======== MATERIAL FOR THIS TASK

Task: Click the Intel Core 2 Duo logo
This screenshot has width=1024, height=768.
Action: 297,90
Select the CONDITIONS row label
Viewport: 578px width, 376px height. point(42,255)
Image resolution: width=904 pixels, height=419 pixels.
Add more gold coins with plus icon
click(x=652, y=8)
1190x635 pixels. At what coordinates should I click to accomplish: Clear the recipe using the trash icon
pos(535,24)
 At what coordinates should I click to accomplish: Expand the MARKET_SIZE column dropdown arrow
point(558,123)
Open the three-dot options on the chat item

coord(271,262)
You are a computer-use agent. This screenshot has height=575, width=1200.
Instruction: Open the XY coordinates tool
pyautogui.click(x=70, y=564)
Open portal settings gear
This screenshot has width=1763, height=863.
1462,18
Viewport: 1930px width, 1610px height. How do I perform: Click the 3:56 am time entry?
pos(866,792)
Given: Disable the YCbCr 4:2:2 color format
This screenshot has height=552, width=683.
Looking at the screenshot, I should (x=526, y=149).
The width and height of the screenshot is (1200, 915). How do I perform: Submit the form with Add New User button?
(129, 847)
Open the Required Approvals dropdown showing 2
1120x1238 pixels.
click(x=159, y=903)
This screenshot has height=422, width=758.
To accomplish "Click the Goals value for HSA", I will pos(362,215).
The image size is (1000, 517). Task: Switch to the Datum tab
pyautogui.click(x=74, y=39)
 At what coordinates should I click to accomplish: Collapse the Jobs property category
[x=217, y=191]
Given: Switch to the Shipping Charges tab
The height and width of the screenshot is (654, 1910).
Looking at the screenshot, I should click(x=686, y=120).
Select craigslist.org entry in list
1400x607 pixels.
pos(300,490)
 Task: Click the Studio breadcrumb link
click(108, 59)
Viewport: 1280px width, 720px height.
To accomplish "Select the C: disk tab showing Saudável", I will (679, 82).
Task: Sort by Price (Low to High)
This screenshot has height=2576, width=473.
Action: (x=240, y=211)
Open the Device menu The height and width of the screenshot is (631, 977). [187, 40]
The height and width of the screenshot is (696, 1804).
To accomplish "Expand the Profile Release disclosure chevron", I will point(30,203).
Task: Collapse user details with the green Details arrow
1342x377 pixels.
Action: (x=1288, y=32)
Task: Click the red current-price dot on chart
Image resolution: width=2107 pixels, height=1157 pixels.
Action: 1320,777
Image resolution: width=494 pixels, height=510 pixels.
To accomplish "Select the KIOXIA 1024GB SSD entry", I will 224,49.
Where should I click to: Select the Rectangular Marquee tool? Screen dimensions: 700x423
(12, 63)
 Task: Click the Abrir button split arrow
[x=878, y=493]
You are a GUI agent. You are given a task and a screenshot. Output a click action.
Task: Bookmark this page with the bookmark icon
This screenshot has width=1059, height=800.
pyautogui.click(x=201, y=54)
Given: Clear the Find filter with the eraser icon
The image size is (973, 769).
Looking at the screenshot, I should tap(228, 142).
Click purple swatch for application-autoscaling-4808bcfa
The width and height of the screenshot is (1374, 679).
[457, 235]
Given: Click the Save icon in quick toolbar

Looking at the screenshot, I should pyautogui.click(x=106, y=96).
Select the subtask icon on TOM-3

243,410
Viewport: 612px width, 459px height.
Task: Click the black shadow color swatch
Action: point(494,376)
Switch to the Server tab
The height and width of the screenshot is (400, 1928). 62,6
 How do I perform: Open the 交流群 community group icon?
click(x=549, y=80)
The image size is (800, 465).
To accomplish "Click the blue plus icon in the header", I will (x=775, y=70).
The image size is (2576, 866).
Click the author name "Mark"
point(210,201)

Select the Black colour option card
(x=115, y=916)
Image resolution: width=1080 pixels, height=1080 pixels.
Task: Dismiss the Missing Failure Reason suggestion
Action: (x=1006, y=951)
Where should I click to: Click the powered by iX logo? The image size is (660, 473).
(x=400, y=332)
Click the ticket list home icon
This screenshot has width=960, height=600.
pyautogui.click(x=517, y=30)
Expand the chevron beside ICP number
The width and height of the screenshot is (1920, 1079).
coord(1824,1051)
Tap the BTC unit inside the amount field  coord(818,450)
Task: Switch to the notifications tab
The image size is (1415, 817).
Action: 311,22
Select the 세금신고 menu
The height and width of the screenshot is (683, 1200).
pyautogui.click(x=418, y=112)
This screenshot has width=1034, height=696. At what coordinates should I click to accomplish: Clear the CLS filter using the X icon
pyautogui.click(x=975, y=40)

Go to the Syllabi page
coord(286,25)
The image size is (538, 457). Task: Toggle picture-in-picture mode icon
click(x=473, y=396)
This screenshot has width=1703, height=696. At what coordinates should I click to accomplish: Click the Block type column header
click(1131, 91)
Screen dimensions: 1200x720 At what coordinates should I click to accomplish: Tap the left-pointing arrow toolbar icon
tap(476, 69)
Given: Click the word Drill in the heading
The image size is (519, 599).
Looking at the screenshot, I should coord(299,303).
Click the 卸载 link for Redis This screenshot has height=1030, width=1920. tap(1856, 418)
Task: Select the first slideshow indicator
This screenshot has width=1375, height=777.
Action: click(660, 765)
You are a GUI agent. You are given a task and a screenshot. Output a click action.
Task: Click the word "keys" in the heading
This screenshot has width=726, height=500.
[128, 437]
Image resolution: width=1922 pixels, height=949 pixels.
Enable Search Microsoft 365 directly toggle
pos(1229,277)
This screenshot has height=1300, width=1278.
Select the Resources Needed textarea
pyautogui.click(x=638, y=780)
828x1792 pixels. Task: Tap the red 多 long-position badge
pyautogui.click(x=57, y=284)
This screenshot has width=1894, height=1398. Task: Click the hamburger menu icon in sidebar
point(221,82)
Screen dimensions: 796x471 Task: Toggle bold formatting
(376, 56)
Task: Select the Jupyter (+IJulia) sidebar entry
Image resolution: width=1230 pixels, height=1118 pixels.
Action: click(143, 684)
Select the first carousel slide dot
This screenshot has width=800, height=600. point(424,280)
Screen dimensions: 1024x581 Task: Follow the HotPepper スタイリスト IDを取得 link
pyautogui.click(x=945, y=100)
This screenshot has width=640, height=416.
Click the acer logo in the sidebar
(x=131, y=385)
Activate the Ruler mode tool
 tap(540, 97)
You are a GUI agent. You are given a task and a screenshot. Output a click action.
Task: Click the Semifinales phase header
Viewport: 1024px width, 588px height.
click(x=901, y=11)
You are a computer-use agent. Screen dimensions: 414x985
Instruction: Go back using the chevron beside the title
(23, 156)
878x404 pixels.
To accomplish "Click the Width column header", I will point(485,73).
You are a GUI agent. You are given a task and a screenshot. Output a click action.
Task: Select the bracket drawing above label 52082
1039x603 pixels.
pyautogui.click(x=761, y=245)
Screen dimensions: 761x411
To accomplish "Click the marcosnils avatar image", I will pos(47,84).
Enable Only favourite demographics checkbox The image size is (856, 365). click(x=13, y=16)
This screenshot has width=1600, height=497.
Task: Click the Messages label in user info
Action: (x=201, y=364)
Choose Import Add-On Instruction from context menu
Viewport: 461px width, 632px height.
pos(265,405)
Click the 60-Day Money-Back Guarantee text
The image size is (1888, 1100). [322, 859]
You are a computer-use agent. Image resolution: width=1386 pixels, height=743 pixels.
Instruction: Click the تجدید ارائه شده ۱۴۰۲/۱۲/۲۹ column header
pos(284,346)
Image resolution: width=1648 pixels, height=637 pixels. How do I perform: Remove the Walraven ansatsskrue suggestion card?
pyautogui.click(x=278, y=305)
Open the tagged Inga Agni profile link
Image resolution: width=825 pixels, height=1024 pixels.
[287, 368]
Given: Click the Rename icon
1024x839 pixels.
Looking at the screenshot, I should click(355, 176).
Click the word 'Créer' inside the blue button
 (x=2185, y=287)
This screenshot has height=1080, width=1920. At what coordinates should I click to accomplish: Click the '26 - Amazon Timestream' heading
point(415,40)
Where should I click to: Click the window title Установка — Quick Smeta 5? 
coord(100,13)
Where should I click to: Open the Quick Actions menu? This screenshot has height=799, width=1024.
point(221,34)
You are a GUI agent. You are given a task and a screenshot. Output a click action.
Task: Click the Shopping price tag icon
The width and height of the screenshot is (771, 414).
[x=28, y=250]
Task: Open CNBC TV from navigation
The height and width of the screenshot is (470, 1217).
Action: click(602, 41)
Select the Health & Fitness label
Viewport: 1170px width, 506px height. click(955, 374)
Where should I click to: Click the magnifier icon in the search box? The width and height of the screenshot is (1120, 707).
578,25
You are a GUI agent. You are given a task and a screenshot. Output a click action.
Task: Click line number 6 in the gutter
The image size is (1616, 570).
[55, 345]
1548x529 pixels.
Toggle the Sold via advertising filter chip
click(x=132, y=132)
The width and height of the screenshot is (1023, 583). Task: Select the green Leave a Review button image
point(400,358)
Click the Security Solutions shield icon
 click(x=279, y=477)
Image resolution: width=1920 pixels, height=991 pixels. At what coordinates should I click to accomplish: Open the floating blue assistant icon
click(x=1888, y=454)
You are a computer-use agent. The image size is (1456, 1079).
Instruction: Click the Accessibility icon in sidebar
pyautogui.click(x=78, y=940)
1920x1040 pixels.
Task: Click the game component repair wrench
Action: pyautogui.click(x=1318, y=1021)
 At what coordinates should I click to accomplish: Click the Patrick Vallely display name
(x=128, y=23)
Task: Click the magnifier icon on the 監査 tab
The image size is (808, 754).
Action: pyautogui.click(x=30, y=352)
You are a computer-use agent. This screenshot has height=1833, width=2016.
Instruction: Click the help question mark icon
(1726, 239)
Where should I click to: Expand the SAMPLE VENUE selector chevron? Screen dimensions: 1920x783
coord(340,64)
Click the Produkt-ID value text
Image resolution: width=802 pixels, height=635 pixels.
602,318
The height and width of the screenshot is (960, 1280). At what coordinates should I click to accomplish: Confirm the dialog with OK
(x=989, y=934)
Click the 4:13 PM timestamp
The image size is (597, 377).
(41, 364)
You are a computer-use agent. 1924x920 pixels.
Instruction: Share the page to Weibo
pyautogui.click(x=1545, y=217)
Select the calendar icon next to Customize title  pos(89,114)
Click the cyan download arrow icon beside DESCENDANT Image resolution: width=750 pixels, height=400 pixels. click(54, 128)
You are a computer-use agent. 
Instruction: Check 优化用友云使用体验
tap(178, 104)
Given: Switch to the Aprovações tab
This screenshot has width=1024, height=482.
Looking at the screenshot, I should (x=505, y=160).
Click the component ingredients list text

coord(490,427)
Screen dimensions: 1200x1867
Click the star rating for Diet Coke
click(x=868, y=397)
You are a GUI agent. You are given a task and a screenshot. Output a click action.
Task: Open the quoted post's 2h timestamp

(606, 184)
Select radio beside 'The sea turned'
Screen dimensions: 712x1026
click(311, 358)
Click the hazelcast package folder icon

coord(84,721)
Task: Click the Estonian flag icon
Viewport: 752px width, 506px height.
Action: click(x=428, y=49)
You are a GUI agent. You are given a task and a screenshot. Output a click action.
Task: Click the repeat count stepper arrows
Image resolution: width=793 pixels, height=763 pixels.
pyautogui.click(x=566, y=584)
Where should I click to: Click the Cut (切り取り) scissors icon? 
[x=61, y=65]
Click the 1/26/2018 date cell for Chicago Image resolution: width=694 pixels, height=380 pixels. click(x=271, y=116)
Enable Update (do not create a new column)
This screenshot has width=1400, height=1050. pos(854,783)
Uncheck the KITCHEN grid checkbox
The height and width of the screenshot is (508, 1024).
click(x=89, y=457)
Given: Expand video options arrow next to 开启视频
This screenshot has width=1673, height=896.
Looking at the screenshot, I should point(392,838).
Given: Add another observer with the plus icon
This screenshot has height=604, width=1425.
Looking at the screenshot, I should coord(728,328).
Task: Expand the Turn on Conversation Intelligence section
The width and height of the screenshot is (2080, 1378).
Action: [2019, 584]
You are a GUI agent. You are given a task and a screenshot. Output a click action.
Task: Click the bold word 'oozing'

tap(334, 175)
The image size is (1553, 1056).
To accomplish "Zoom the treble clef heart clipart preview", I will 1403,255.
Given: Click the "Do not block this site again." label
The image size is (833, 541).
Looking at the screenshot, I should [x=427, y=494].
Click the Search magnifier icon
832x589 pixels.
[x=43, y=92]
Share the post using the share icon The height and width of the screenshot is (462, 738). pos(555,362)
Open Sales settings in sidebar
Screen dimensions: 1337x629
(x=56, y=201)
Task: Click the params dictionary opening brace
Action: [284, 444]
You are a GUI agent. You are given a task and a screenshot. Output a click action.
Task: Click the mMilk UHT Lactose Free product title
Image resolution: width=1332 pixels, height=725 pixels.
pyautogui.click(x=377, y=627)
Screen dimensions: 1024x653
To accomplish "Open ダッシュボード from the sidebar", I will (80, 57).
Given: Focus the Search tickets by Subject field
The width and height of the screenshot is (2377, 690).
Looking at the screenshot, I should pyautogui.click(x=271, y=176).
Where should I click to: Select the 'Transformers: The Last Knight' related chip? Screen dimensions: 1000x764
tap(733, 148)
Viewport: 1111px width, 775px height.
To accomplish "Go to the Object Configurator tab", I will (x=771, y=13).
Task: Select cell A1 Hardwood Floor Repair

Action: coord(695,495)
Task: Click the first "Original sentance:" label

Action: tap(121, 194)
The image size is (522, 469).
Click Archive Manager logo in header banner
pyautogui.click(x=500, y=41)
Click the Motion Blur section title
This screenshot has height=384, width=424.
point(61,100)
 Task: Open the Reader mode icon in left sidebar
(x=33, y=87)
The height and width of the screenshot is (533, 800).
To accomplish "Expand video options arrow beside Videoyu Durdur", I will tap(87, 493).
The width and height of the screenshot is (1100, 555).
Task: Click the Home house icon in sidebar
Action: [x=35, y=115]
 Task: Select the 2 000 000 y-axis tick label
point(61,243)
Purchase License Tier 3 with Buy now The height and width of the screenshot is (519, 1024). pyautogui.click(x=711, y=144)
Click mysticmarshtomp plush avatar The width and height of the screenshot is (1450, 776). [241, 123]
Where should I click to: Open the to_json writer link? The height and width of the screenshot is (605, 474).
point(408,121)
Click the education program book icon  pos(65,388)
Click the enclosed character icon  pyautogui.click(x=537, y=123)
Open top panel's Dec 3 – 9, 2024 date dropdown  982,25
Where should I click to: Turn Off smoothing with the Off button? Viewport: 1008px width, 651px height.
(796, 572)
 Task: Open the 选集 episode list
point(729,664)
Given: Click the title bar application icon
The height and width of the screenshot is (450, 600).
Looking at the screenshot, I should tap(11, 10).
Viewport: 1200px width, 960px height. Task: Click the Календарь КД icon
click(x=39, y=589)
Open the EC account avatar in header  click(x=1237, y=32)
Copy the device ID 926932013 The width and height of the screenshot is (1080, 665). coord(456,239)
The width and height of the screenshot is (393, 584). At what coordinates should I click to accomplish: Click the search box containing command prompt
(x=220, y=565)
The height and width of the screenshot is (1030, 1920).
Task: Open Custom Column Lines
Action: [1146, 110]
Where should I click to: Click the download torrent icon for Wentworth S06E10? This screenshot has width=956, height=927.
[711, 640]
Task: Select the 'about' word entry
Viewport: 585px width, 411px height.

================

> EXERCISE: If a line falls between the first line of the records and the line containing "Task: Collapse user", inclusive, repeat it exactly; leave out all others.

> TASK SOLUTION:
Task: Click the Intel Core 2 Duo logo
This screenshot has width=1024, height=768.
Action: 297,90
Select the CONDITIONS row label
Viewport: 578px width, 376px height. point(42,255)
Image resolution: width=904 pixels, height=419 pixels.
Add more gold coins with plus icon
click(x=652, y=8)
1190x635 pixels. At what coordinates should I click to accomplish: Clear the recipe using the trash icon
pos(535,24)
 At what coordinates should I click to accomplish: Expand the MARKET_SIZE column dropdown arrow
point(558,123)
Open the three-dot options on the chat item

coord(271,262)
You are a computer-use agent. This screenshot has height=575, width=1200.
Instruction: Open the XY coordinates tool
pyautogui.click(x=70, y=564)
Open portal settings gear
This screenshot has width=1763, height=863.
1462,18
Viewport: 1930px width, 1610px height. How do I perform: Click the 3:56 am time entry?
pos(866,792)
Given: Disable the YCbCr 4:2:2 color format
This screenshot has height=552, width=683.
Looking at the screenshot, I should (x=526, y=149).
The width and height of the screenshot is (1200, 915). How do I perform: Submit the form with Add New User button?
(129, 847)
Open the Required Approvals dropdown showing 2
1120x1238 pixels.
click(x=159, y=903)
This screenshot has height=422, width=758.
To accomplish "Click the Goals value for HSA", I will pos(362,215).
The image size is (1000, 517). Task: Switch to the Datum tab
pyautogui.click(x=74, y=39)
 At what coordinates should I click to accomplish: Collapse the Jobs property category
[x=217, y=191]
Given: Switch to the Shipping Charges tab
The height and width of the screenshot is (654, 1910).
Looking at the screenshot, I should click(x=686, y=120).
Select craigslist.org entry in list
1400x607 pixels.
pos(300,490)
 Task: Click the Studio breadcrumb link
click(108, 59)
Viewport: 1280px width, 720px height.
To accomplish "Select the C: disk tab showing Saudável", I will (679, 82).
Task: Sort by Price (Low to High)
This screenshot has height=2576, width=473.
Action: (x=240, y=211)
Open the Device menu The height and width of the screenshot is (631, 977). [187, 40]
The height and width of the screenshot is (696, 1804).
To accomplish "Expand the Profile Release disclosure chevron", I will point(30,203).
Task: Collapse user details with the green Details arrow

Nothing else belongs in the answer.